Edward Albee, American playwright and master of the bleak, black domestic drama, would have won four Pulitzers, matching the record set by Eugene O’Neill, had the judges not decided that Who’s Afraid of Virginia Woolf?, his searing epic of marital discord, was too vulgar. It was 1963, and the play’s depiction of a disintegrating academic marriage was deemed too downbeat; abrasively candid, it failed to portray a suitably wholesome, American way of life.
Albee’s rejection of respectability might have incensed the jurors, but it set him in good stead. Today, the play is firmly established as a classic. A study in deception and frustration and hatred and impotence, its characters are trapped in their own illusory worlds. For Conleth Hill, who stars in the West End’s latest production of the play alongside Imelda Staunton, its themes chime neatly with the current zeitgeist. In fact, a revival could not have been more timely. “Regarding truth and illusion: it’s a very interesting time,” he says. “Just when President Trump’s spokesperson has talked about alternate facts.”
Set on a university campus, George and Martha—pointedly named after the Washingtons—entertain a younger couple, hosting a polite dinner that transitions into drink-sodden evening of savage humiliation, animated by a sharp, barbed dialogue.

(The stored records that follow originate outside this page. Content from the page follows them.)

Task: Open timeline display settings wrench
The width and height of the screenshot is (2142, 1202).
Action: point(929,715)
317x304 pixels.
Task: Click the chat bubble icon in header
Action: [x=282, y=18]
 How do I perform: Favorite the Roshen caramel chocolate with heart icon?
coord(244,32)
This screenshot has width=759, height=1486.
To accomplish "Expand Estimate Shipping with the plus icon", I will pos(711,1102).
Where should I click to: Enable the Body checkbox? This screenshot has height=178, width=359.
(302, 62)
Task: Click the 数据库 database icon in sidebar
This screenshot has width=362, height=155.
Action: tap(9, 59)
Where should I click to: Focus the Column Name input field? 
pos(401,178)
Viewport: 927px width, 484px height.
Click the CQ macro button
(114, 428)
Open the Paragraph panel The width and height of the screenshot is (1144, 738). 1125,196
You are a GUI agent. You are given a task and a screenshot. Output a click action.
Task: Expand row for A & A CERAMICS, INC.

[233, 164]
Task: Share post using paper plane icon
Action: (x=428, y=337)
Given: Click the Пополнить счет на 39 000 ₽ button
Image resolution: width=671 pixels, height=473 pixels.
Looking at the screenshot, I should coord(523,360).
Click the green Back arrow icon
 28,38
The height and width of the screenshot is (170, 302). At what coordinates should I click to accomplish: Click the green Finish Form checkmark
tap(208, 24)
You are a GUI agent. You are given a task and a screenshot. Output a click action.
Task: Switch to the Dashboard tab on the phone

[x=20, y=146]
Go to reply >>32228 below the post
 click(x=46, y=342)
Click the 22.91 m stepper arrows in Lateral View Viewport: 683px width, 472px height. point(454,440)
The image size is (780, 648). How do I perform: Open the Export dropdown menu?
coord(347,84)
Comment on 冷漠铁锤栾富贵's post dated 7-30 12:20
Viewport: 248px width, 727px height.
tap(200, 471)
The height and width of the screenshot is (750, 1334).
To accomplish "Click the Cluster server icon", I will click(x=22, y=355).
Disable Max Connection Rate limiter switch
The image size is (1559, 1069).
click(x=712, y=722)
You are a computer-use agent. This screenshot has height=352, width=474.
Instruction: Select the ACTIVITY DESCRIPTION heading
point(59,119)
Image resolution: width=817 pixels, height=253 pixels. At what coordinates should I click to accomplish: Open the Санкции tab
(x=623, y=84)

“It sells the politics of the small P, and how idealism is thrown out of the window to play the game of politics,” explains Hill.
Hailing from Northern Ireland, Hill is best-known as Lord Varys, scheming eunuch and and spymaster to the King of the Seven Kingdoms in Game of Thrones. Before that, however, he carved out a distinguished career on the stage, winning an Olivier Award in 2001 for Stones in their Pockets, a grim, gusty play that follows a Hollywood film crew as they descend upon the bucolic Kerry countryside, and required Hill to move, in a deft display of virtuosity, through an enormous array of characters.
It is this steadfast emphasis on craft that colours his approach to Virginia Woolf. Plenty of actors would balk in the face of script that is so complex, especially when it was famously performed by Richard Burton and Elizabeth Taylor. Hill, however, is more pragmatic than that. “No, no, if you think like that you would never leave the house. Or you wouldn’t play anything that anyone has played before.”
So what did he find challenging? “Learning the bloody lines to be honest. I mean, it’s huge. It’s the busiest part I’ve ever played in my life, in terms of lines, speeches, even the length of the play itself.” His solution was entirely logical. “Read. Repeat. Read. Repeat. Read.”
The repetition of lines eventually seeped into the rest of his life. “It’s very hard to turn them off,” he says. “I will have a random thought and then I will find myself repeating that thought as if that were a line. I go:
‘I will give my sister a call tomorrow.’
‘I will give my sister a call.’”
By now, Hill is so familiar with the lines that they are etched into his subconscious. Even so, he points out, they have not lost their power. One line stands out each time he says it: “Truth and illusion, who could tell the difference?”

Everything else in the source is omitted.